A more sympathetic variation of this is the parent who, when young, was naughty at school and later rejected the middle-class career road to ‘success’ in an epoch when the class struggle tended to expose some of the bullshit and vapidity of these well-spoken professionals. The repression of struggle, especially since the miners’ defeat, has meant an unprecedented and accelerating imposition of submission, passivity and social control onto the vast majority: opposing this terror seems, for most, doomed to extremely humiliating failure (yet not opposing it will mean a far worse humiliation in the long term, even if less immediately risky, less scary in the here and now). This forced retreat has resulted in increasingly marginalised struggle coinciding with the more and more uncontested domination of more and more nooks and crannies of life by the insane pseudo-logic of the market and its roles and ideologies. And the less we find ways of opposing it the insaner we become: the stress of normality is driving people up the wall. And this show of normality, with its reassuring gloss that claims that all sane questions are being publicly discussed, tries to make any critical sense seem mad and completely unrealistic, a whimsical fantasy, at best.
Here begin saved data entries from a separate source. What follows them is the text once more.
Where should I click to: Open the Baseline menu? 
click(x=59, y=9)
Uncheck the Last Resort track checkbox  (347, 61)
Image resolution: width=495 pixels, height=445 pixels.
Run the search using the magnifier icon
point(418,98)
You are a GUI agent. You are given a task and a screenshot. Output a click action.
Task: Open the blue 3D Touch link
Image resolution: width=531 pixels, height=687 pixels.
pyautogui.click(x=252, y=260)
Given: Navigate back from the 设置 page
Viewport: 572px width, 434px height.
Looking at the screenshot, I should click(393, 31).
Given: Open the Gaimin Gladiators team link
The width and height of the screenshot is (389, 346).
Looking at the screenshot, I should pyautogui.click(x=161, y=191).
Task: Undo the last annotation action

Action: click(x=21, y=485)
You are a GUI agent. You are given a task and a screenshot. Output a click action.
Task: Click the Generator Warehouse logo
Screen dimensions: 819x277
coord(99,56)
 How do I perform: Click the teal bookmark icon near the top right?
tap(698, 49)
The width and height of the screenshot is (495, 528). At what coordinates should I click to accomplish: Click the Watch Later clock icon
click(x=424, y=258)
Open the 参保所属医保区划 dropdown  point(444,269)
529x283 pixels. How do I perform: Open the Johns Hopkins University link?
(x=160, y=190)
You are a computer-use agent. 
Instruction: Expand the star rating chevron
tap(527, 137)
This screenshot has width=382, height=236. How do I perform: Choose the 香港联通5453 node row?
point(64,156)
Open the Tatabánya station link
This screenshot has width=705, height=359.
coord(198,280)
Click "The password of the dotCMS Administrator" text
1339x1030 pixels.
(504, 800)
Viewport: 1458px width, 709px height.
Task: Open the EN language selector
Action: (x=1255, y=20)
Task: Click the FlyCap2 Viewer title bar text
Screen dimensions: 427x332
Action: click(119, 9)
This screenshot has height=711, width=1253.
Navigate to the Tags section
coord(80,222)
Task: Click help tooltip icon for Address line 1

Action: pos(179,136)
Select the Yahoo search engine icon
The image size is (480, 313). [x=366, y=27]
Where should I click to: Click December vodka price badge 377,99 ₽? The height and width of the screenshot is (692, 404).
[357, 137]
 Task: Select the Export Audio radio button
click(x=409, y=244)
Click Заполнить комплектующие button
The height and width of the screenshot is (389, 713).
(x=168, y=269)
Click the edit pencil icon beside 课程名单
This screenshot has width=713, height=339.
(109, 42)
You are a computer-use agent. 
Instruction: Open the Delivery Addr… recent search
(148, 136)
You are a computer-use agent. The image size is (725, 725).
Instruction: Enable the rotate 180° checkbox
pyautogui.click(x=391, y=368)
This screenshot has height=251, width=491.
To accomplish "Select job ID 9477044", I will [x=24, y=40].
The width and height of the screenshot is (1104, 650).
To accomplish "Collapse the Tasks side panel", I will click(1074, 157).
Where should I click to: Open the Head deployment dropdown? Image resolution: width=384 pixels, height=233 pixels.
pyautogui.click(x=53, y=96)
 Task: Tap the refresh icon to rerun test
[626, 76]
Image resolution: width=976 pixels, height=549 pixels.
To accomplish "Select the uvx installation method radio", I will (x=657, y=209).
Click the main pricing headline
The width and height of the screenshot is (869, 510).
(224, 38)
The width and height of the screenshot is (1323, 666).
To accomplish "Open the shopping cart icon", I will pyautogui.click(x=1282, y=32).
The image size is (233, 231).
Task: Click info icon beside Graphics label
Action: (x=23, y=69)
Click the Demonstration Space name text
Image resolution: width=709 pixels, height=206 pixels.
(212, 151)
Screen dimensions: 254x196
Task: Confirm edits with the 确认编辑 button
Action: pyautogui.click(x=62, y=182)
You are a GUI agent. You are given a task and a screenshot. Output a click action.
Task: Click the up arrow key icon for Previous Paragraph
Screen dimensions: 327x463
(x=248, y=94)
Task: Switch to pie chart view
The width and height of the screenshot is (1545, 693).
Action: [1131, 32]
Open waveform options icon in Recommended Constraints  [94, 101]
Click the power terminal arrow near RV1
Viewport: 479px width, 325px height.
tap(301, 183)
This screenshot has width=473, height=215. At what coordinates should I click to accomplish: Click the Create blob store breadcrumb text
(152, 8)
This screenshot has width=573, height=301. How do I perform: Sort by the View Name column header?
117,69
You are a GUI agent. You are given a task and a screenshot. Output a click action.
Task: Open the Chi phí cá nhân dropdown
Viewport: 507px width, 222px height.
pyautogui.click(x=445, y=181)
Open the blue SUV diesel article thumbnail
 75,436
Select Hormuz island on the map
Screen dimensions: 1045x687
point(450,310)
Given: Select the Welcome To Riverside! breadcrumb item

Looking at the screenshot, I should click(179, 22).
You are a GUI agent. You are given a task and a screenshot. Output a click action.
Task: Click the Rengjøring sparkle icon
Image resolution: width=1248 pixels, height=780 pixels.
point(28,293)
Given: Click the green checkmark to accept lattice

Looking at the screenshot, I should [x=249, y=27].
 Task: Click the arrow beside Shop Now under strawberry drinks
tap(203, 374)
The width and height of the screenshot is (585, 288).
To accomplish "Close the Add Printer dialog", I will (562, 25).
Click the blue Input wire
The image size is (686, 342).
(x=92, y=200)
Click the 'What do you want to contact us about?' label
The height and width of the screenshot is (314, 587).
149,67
As a result, there are many who previously took loads of risks against this world yet feel that it’s all come to nothing and that, even if they are inevitably marginalised, at least their kids should somehow be able to ‘make it’. In an epoch dominated by money terrorism, they increasingly fear for their kids’ future should they end up in an impoverished rut like them, and so push them to have middle class ambitions which they previously rejected with disgust. The enormous tensions of working class life, not to mention the prohibitive cost of tutorial fees and loans, make the chance of a cushy career pure fantasy for most kids of working class families; however, it’s a fantasy their parents often believe in, so adding to their kids’ stress with the pressure of unrealisable proxy aspirations. It’s a fantasy that hasn’t kept up with the times, a mirage that evaporates before your very eyes as soon as you approach it a bit closely.

“For me, education reform is what Trade Union reform was for Margaret Thatcher”
– Tony Blair, in a pre-election broadcast, 1997.

The chances of kids from working class backgrounds rising to the top 25% is now far less than it was 25, or even 12, years ago. The result of current education policy insures that, by and large, money goes to money, and that even the good kids from poor backgrounds will become ‘good’ (i.e. fearfully servile) and poorly paid workers. When the visionary David Blunkett as Minister of Education talked of creating a “highly skilled, highly adaptable” workforce out of today’s kids, it’s obvious he never meant highly paid: the skills required to operate computers are already becoming as banal as the ‘skills’ needed to read machine instructions on a factory floor. As for “adaptable workforce”, read “flexible working”: try to forget yourself and become one of those machines ready to be turned on at any time of the day or night, anytime of the week, month or year, functioning at the speed and whim of “market forces” pressing your buttons. I even heard of one capitalist ideologue enthusing on the radio about the potential joys of the 24-hour society being eventually extended to schoolkids, who’d be “allowed” to study at anytime. We should remember, before dismissing such insane abstractions as impossible, that so many of today’s policies – e.g. the privatisation and breaking up of the water industry and of the railways – were regarded as ridiculous insane abstractions 18 years ago. Ideology and madness (and ideology is just collectively organised madness), once ignored and/or resigned to, become concrete practical realities.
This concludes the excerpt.